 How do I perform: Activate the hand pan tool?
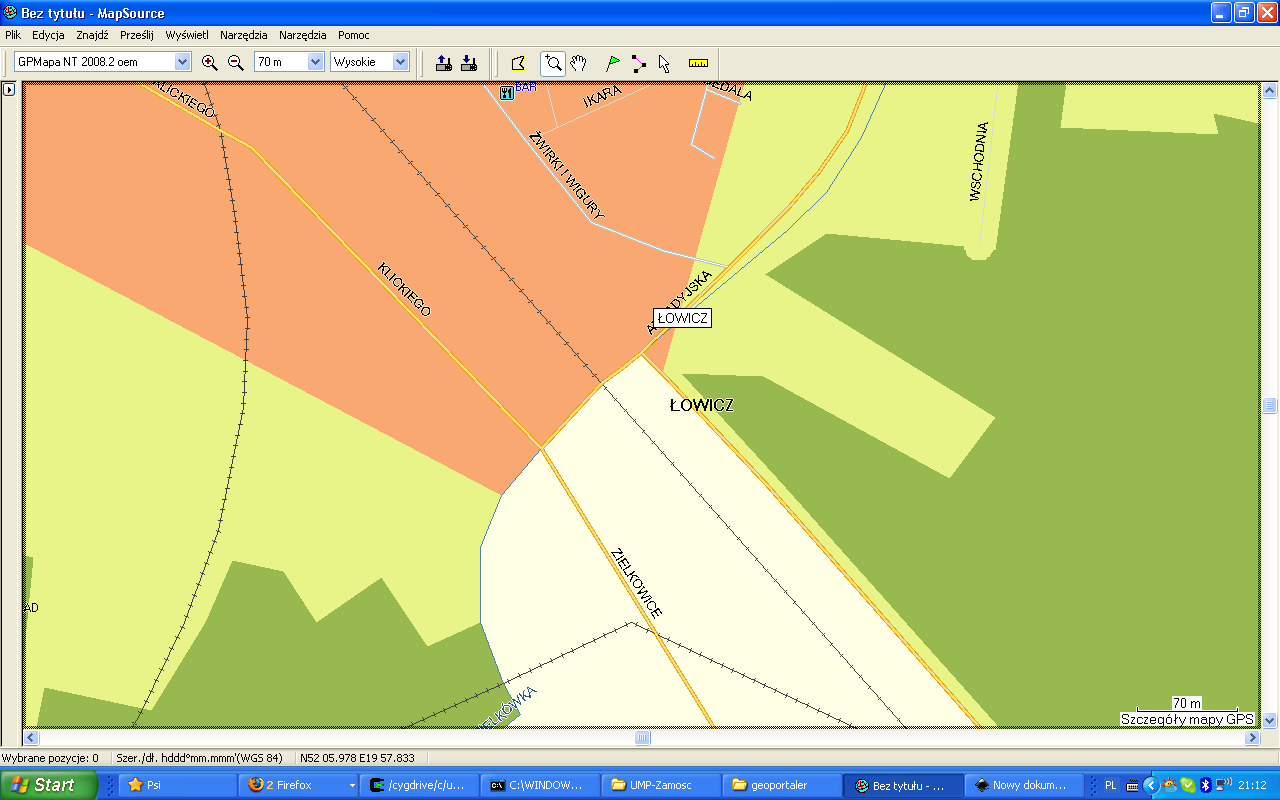(x=578, y=63)
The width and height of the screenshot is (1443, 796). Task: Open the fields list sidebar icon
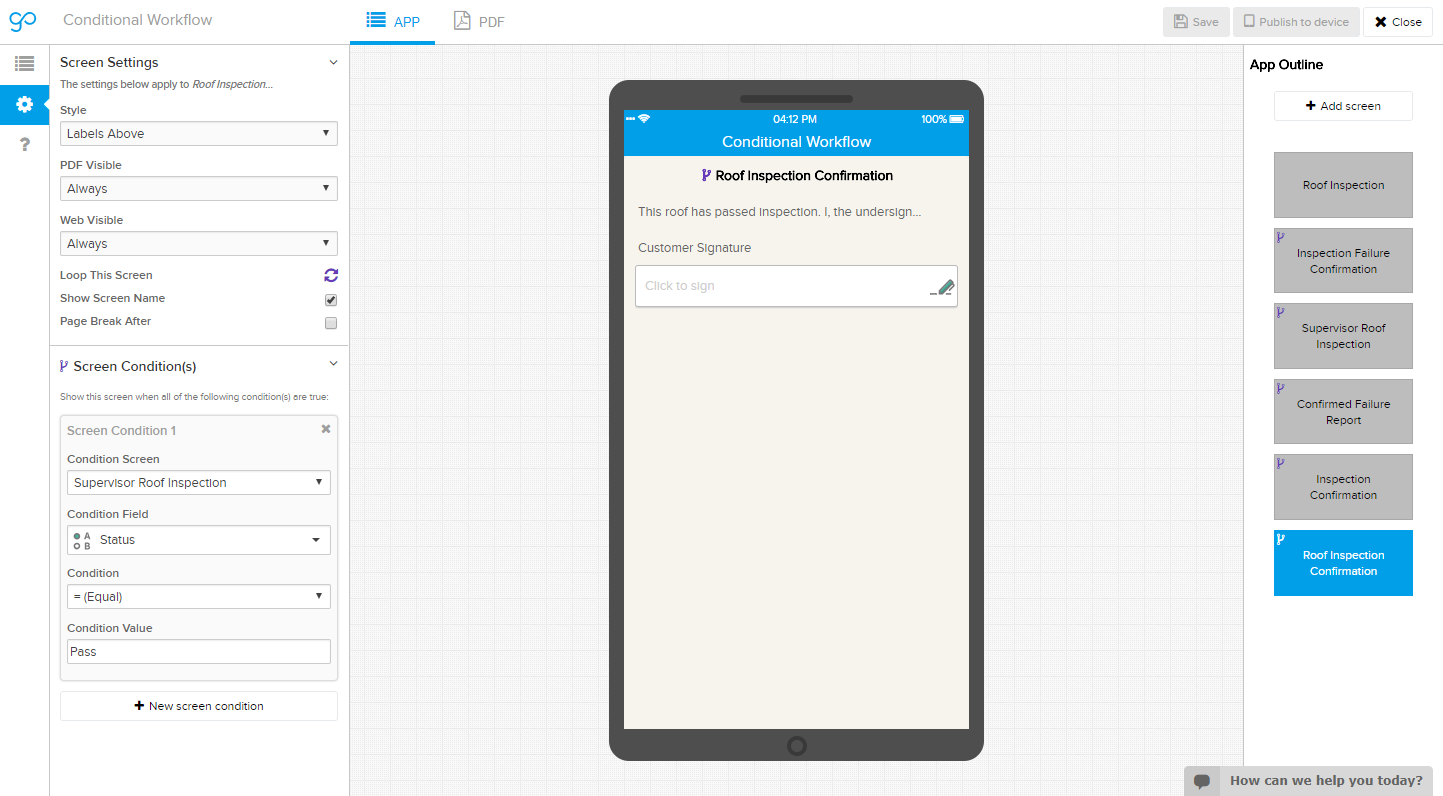[x=24, y=64]
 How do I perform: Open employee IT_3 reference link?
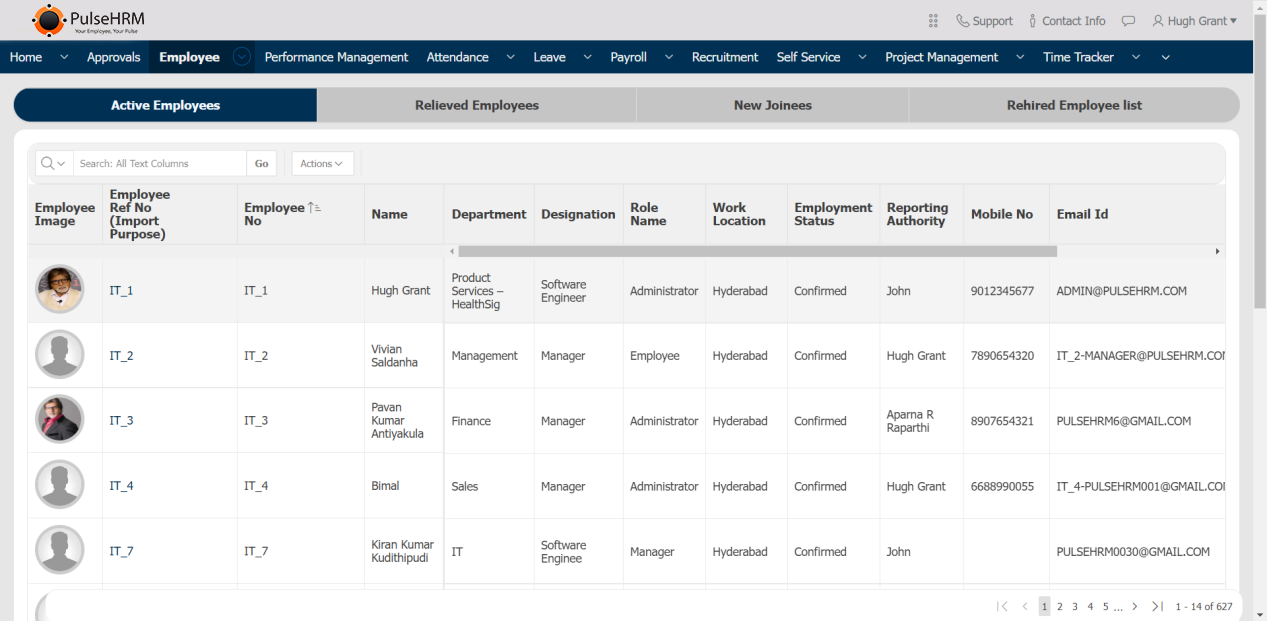121,421
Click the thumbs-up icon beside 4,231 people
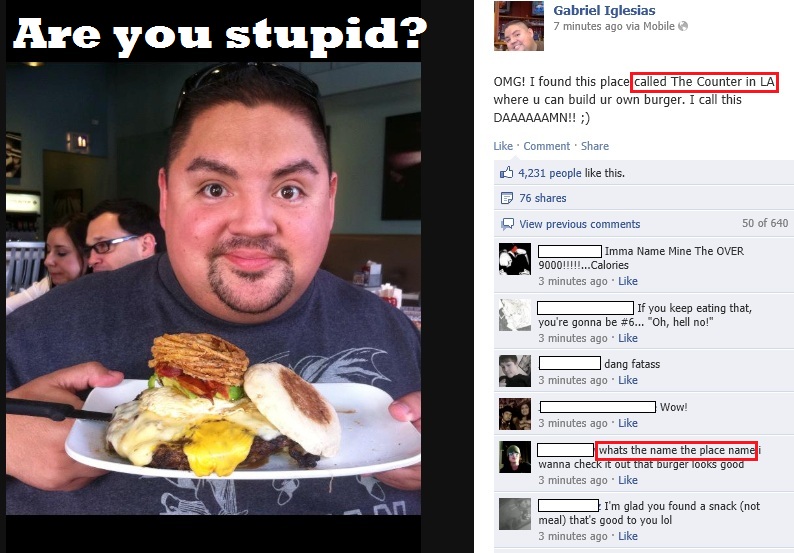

* Task brief *
Each line of the listing above belongs in the answer exactly as written; the pictures do not.

* Expected output *
 How do I perform: Activate the hand pan tool?
(x=578, y=63)
The width and height of the screenshot is (1443, 796). Task: Open the fields list sidebar icon
[x=24, y=64]
 How do I perform: Open employee IT_3 reference link?
121,421
Click the thumbs-up icon beside 4,231 people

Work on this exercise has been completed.